[Data provided Boundary: Start]
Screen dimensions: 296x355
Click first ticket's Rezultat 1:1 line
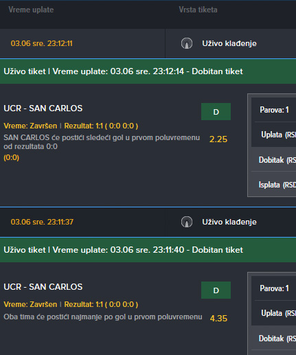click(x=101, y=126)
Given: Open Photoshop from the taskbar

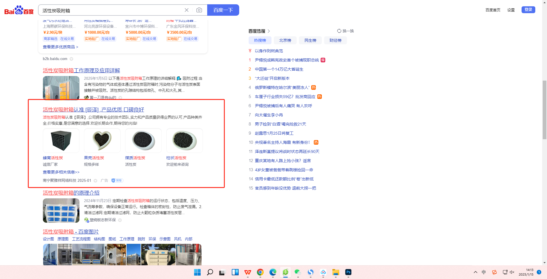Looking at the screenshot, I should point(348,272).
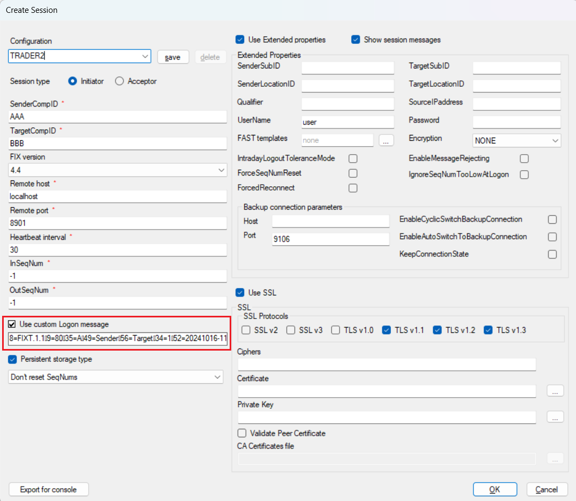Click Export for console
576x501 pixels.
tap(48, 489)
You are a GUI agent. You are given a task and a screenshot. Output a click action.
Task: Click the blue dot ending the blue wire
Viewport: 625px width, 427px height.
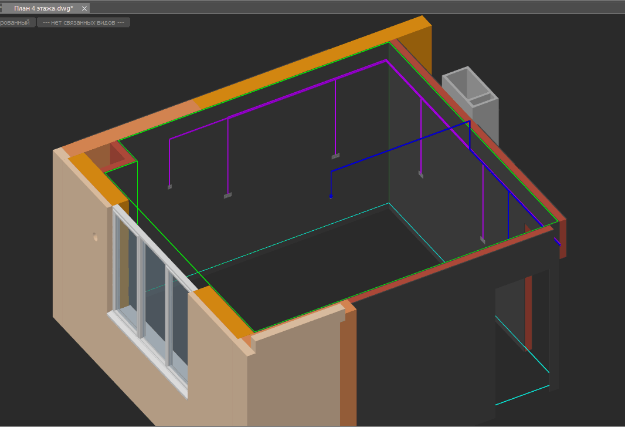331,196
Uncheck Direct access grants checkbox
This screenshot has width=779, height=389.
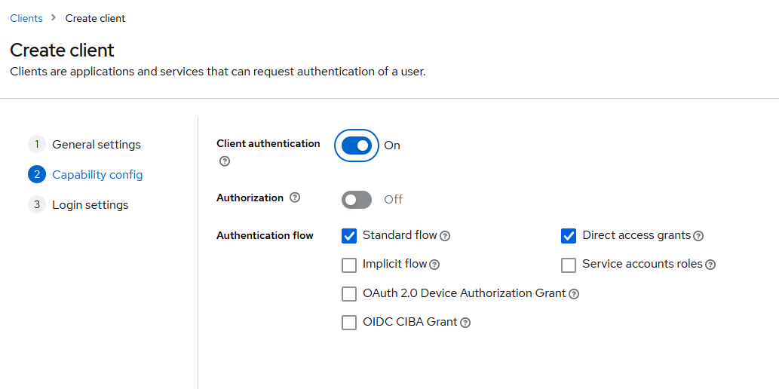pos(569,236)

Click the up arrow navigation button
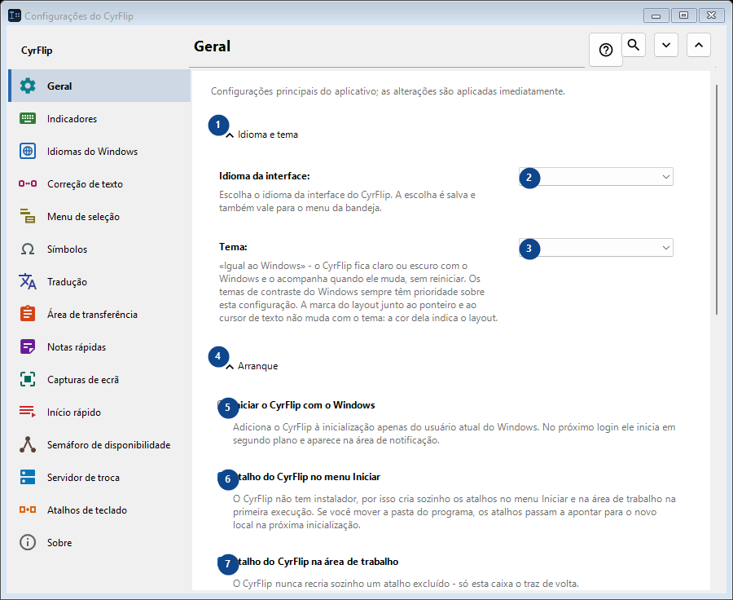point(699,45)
[Data provided Boundary: End]
[Data provided Boundary: Start]
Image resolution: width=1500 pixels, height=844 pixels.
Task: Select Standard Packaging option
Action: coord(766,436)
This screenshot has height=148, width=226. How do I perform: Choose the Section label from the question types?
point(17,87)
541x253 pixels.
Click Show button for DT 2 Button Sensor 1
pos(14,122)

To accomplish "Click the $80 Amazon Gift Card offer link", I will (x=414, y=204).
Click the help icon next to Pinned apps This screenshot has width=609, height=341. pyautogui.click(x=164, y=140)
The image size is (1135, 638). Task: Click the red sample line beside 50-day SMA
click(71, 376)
[Data provided Boundary: End]
» Work to be completed: Print, without alteration, only the lines above between the one holding "541x253 pixels." and the one holding "Click the help", inclusive.

» Solution for this task:
541x253 pixels.
Click Show button for DT 2 Button Sensor 1
pos(14,122)

To accomplish "Click the $80 Amazon Gift Card offer link", I will (x=414, y=204).
Click the help icon next to Pinned apps This screenshot has width=609, height=341. pyautogui.click(x=164, y=140)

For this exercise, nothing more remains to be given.